Happily, this unique table isn’t difficult to build, doesn’t require much in the way of materials and is compact, so you can easily stow it away when it’s not in use. The table has a cubical base with an oversized bottom that makes it easy to clamp the device atop a bench or work table. A pivoting router plate mounted to a crossmember on the base provides a mount for just about any standard router. Pivoting the plate adjusts the bit’s cutting depth up and down (because of the horizontal orientation of the table, the router’s regular bit depth adjustment changes the width of the cut). The table’s top is attached to the base via a pair of plywood compasses, each with a pair of radiused slots that allow the top to tilt from flat to 45 degrees. A slot in the top accepts a standard miter gauge, which is useful for end-routing.
Kicking Off the Construction Process
To start construction, make the table’s base from 3/4″ MDF or particleboard. Cut out an 18″ x 12″ bottom, three 12″ squares for the front and sides and a 12″ x 3″ wide strip for the bottom rear (pieces 1 through 4). On the band saw (or with a jigsaw), cut a 3″ high, 3/4″ deep notch at the top back corner of each of the two sides for the crossmember that supports the router plate (cut the notch slightly shallower, if your crossmember stock isn’t fully 3/4″ thick). Make sure the notches’ edges are nice and square. Now drill a pair of 3/8″-diameter holes through each side piece. These are for studded hand screws that will attach the tilt-top to the base. Install a 1/4″ threaded insert in each of these holes, using a short 1/4″ bolt, two nuts and a ratchet wrench to drive them in place.
Glue and nail (or screw) the sides of the base together, with the bottom strip at the lower edge of the cube. Center the sides on the base’s bottom piece and glue and nail them in place, making sure the assembly is square and that all the edges are flush.
Cut the router table’s 3″ x 18″ crossmember (piece 5) from a piece of good quality 3/4″ plywood. Band saw or jigsaw a semi-circular hole at the center of the crossmember’s top edge to provide clearance for the router bit. Next, drill a pair of 7/32″-diameter holes, positioned 161⁄2″ apart. These holes are for the two 1/4″ x 1-1⁄2″-long hanger bolts that attach the router pivoting plate to the base. Hanger bolts have a wood screw thread on one half and a machine thread on the other.
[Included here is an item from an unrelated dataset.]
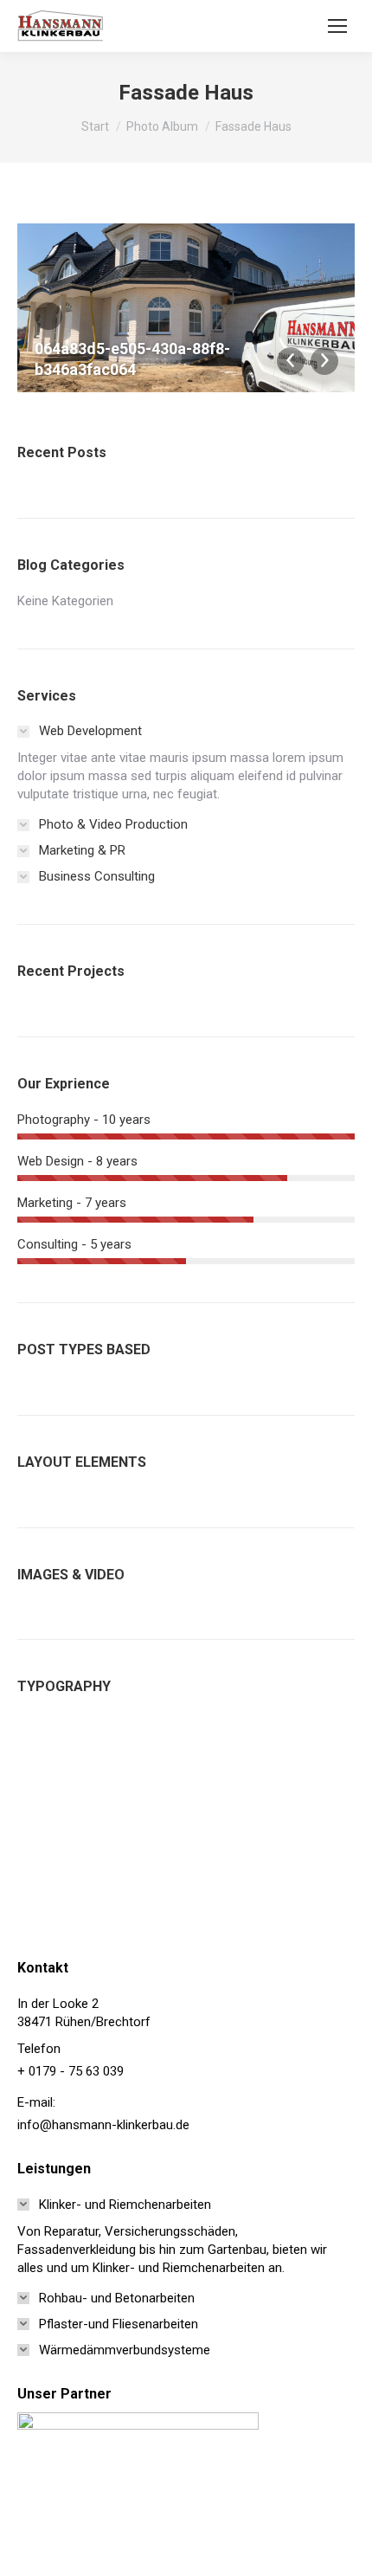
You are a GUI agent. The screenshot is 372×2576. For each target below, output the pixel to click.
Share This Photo (48, 316)
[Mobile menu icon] (337, 26)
To install them, lock a pair of 1/4″ nuts together (with a washer between them) on the bolt’s machine threaded end, and drive the screw-thread end into the holes.
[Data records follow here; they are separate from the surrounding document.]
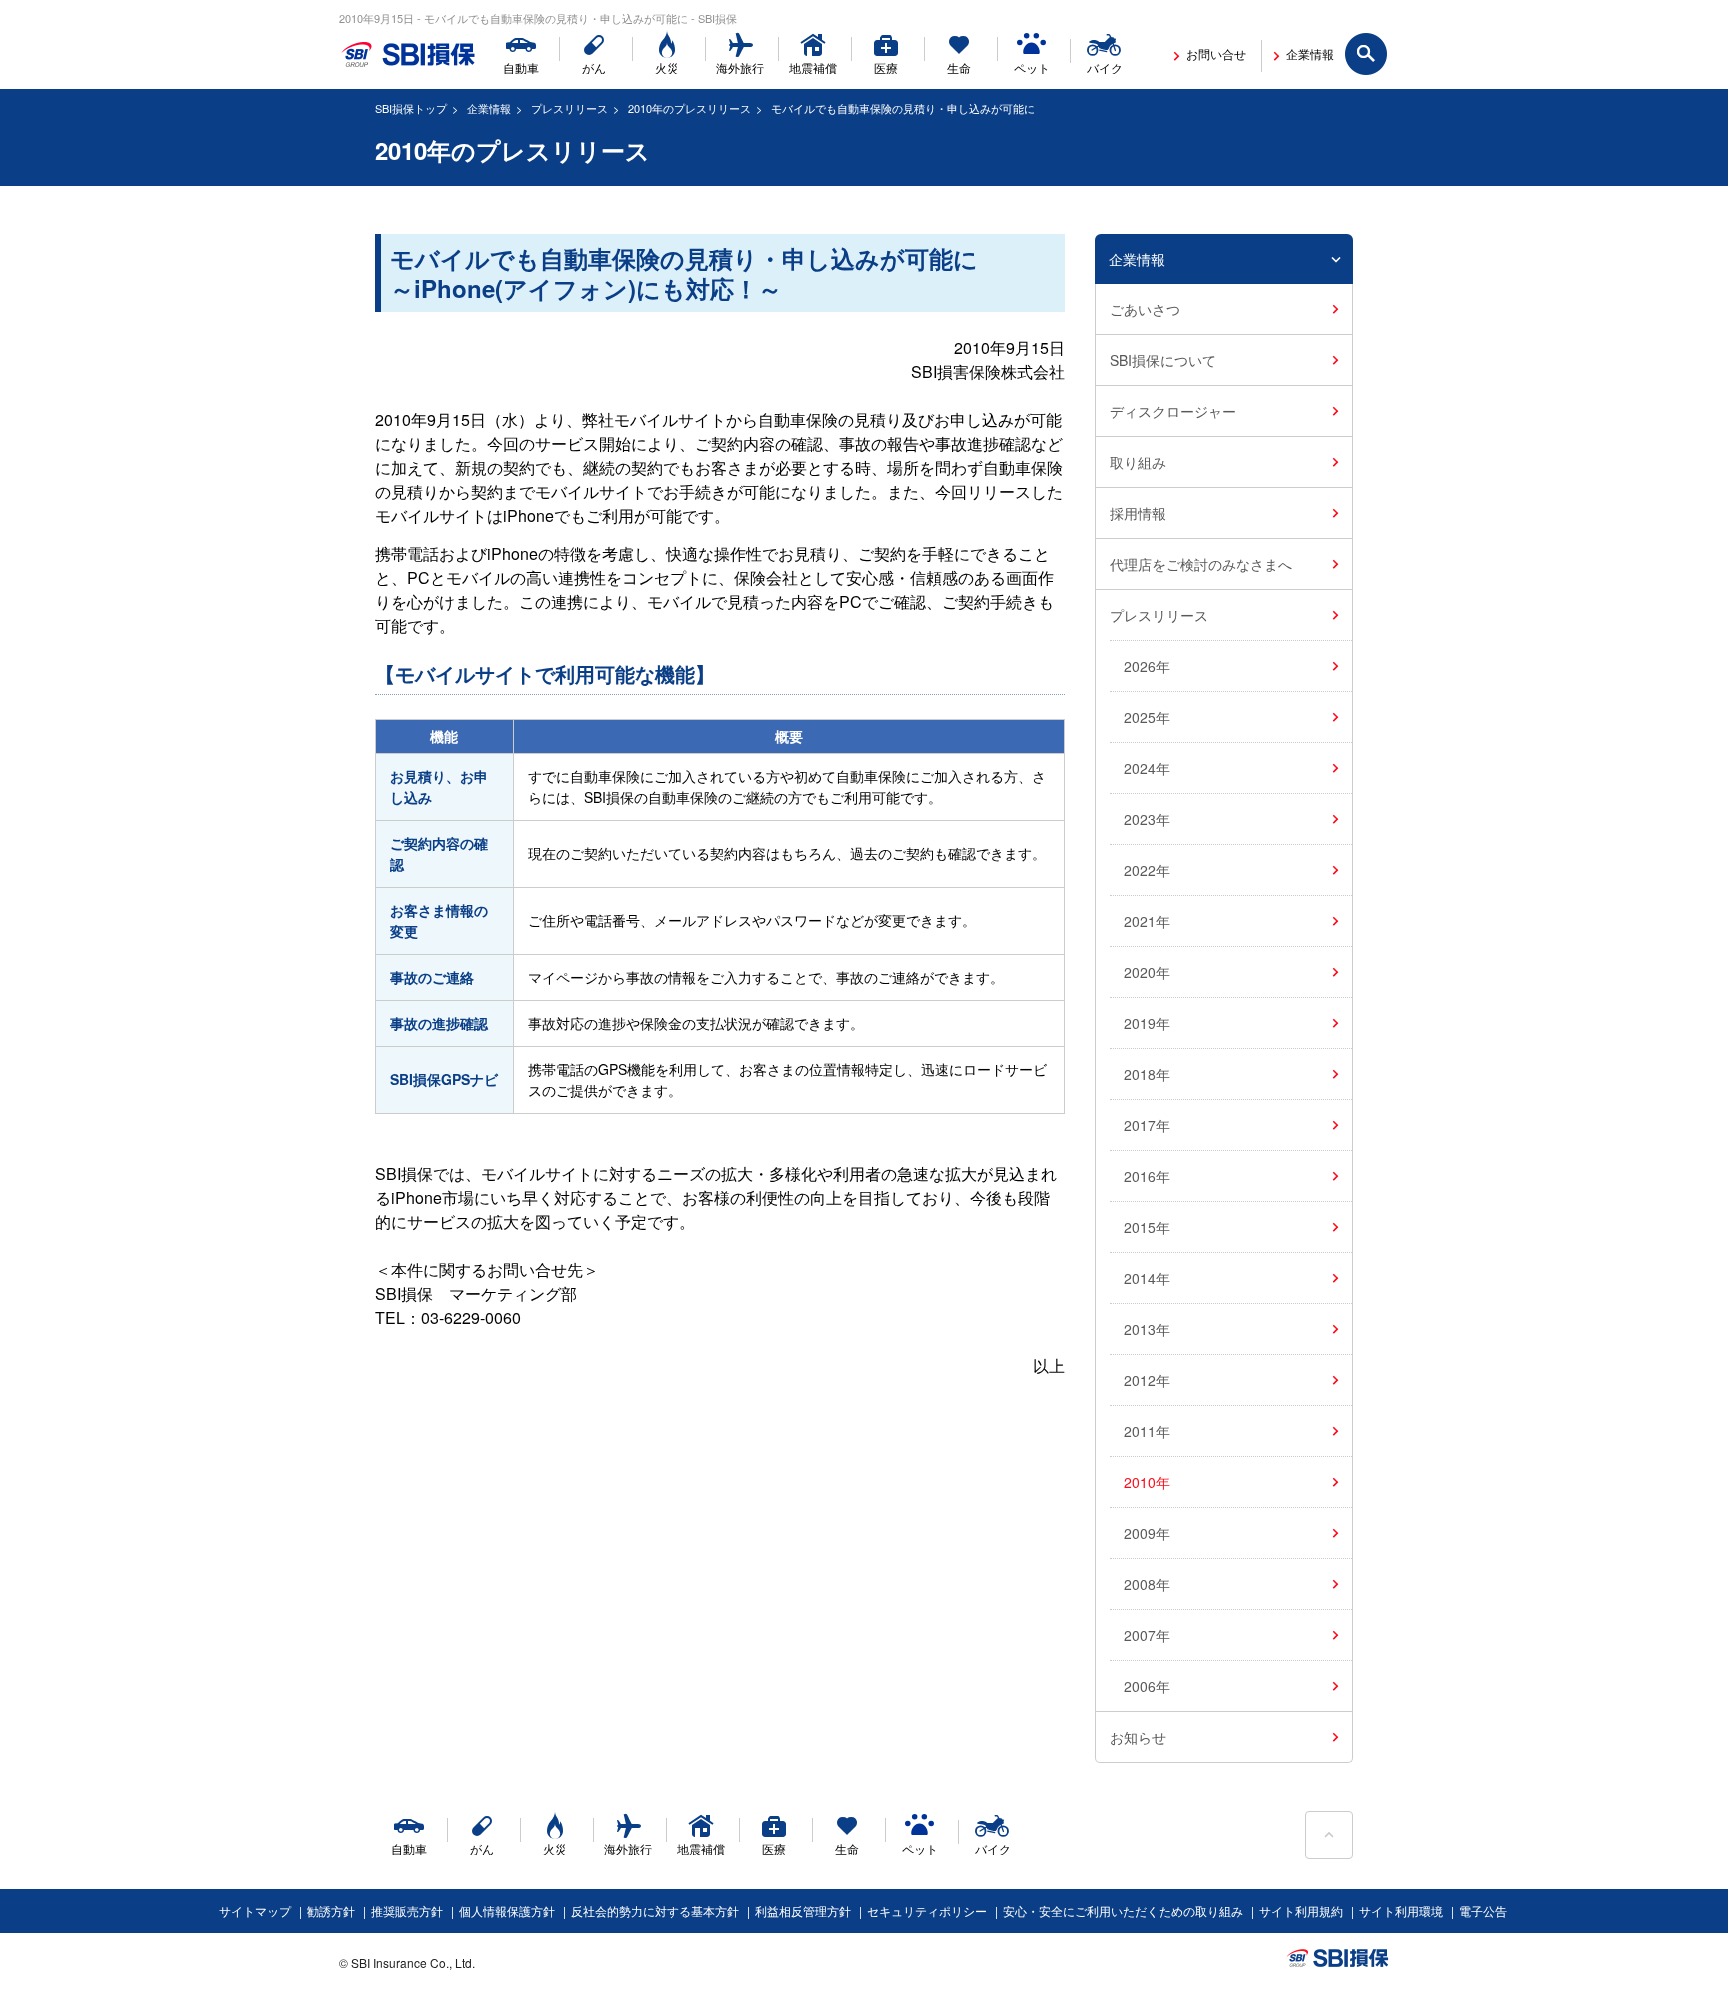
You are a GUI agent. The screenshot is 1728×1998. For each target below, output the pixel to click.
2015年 (1147, 1227)
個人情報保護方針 (507, 1910)
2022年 (1147, 870)
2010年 (1147, 1482)
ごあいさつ (1145, 309)
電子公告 (1483, 1910)
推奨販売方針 (407, 1910)
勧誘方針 (331, 1910)
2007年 (1147, 1635)
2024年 (1147, 768)
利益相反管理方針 (803, 1910)
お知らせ (1138, 1737)
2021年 (1147, 921)
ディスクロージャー (1173, 411)
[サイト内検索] (1367, 55)
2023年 (1147, 819)
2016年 (1147, 1176)
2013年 (1147, 1329)
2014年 (1147, 1278)
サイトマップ (255, 1910)
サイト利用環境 (1401, 1910)
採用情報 (1138, 513)
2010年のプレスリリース (689, 108)
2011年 (1147, 1431)
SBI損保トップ (411, 108)
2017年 (1147, 1125)
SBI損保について (1163, 360)
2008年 (1147, 1584)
Now glue and screw the crossmember into the notches on the base, centering it side-to-side.
The router plate consists of two 18″-long, 9″-wide pieces sandwiched together: a 1/4″-thick plywood, melamine or tempered hardboard face piece and a 1/2″-thick MDF or plywood backing piece (pieces 6 and 7). In the center of the face piece, drill a 2″-diameter hole for the router bit.
Now remove the sub-base of the router you’ll use with the horizontal table, center it on the hole in the face piece, and clamp it down (make sure to orient the sub-base so that the router’s final mounted position on the router plate will locate the On/Off switch facing upwards, for easy operation). Go ahead and chuck a self-centering bit (these have a spring-loaded guide sleeve that centers the bit in a hole) in an electric drill and, using the subbase’s mounting holes as a template, bore the router mounting holes through the face piece. Countersink the holes for the mounting screws so their heads will be flush with the surface of the plate. After sawing a hole in the center of the backing piece large enough to clear your router’s base, carefully align and glue the backing and face pieces together.
Next, drill a hole in the router plate for the hanger bolt that allows the plate to pivot. Fit a router with a circle jig and 5/16″ straight bit set to cut all the way through the plate. Set the circle jig so that the distance between the pivot pin and the centerline of the bit is exactly 16-1⁄2″.
With the router plate clamped atop a wood scrap, rout the curved slot. Attach the plate to the crossmember with a pair of threaded hand screws.